The keyword in the above convention is “MAY”. As “MAY” impose no binding obligation on the Governor, it is categorically open-ended and hence should be interpreted conclusively by the courts.

The third moot point is: Does the Chief Minister have absolute power to recommend the dissolution of the house or such a recommendation can only be exercised on few predetermined grounds? Again, the constitution is silent on this and left the responsibility of deciding this question based on the available conventions. 

As per the parliamentary conventions there are two grounds on which a House can be dissolved prematurely:

1. When the Chief Minister senses some dissatisfaction in his party and wants to have a show down with the dissidents by calling for fresh elections.

2. If the Chief Minister’s overall majority in the House is very slender, and he finds it difficult to push his programme through the House.

While recommending the dissolution of Telangana Legislative Assembly the current caretaker Chief Minister of Telangana, K. Chandrasekhar Rao has alleged that there was a conspiracy hatched by some opposition parties, with an intention to stall the governance, in the State by approaching courts with false cases and hence it has become inevitable for him to recommend the dissolution of the House to curtail such immoral or unethical behaviour. 

This proposition looks ridiculous because of the following reasons:
1. Moving courts against the excesses of the executive or legislature, if any, is a legal remedy available to the aggrieved;

2. If such cases were foisted by unscrupulous elements to attain ulterior motives, the same could be rebutted before the courts and could be exposed before the electorate.

Hence, as there is no conclusive enumeration of the grounds on which the Chief Minister can recommend dissolution of the House, this question is again open-ended and should be decided conclusively by the courts in order to circumscribe the wider power granted to the Chief Minister.

The fourth moot point is: Does the post of caretaker Chief Minister constitutionally ultra vires or intra vires?  To answer it bluntly, there is no mention of caretaker Chief Minister anywhere in the Constitution of India; however, our courts in some cases have interpreted the powers, role and obligations of the caretaker Chief Minister. 
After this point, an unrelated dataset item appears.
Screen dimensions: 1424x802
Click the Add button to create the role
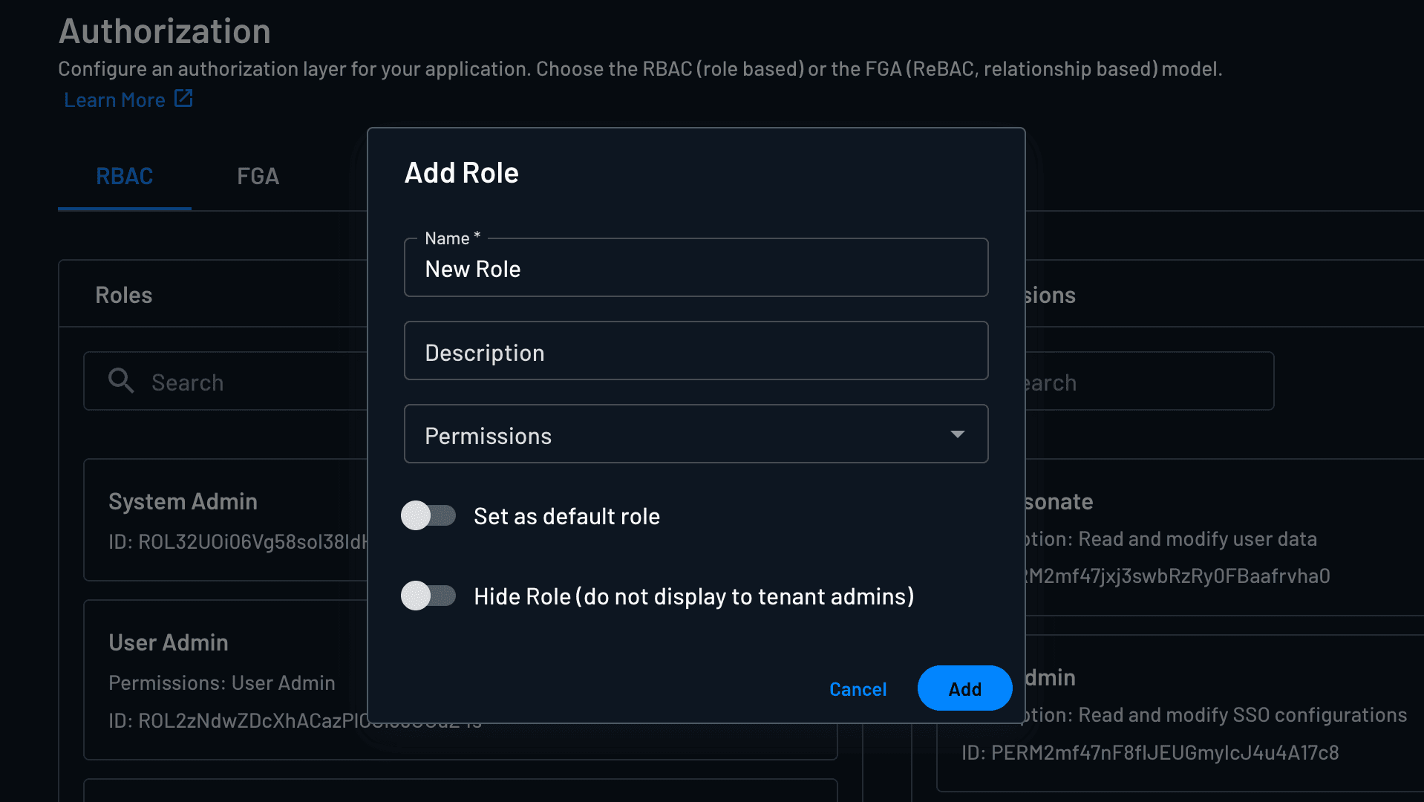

For all practical and legal purposes, the so-called caretaker Chief Minister is as good as a ‘regular’ chief minister, except that the former should not take any major decisions. Again, what all decisions constitute major decisions was nowhere mentioned in the Constitution and hence could be interpreted by courts on a case-by–case basis. 

The fifth moot point is: When there is a possibility for invocation of Article 356 of the Constitution why a caretaker government, which has resigned from the office, be allowed to continue? 

Subsequent to the dissolution of the Telangana Legislative Assembly and before the conduct of elections in the State i.e., during the interim period, the responsibility of maintaining the law and order in the state should fall squarely either on the Governor (President’s rule) or on the caretaker government. 

As per the parliamentary norms, and after ascertaining the majority, caretaker government was ordinarily installed with a presumption that it could efficiently uphold the law and order. However, the Constitution is mum on this issue and therefore it grants discretion to the Governor to choose from the available alternatives. Hence, intervention of courts in this aspect is also sine qua non to circumscribe the discretion and to establish a principle conclusively.

Constitution is a living document and it changes with the change in time. When there is a possibility of amending the Constitution to clear the air, with regard to several ambiguous provisions of the Constitution of India, failing to do so amounts to dereliction of legislative obligation. 

Judiciary is the final interpreter of the Constitution and it has the bounden obligation of interpreting contentious provisions conclusively sans an iota of ambivalence in the minds of the competent authorities. If conventions start superseding the codified law, our claim of having the longest written constitution of any sovereign country in the world seems hollow.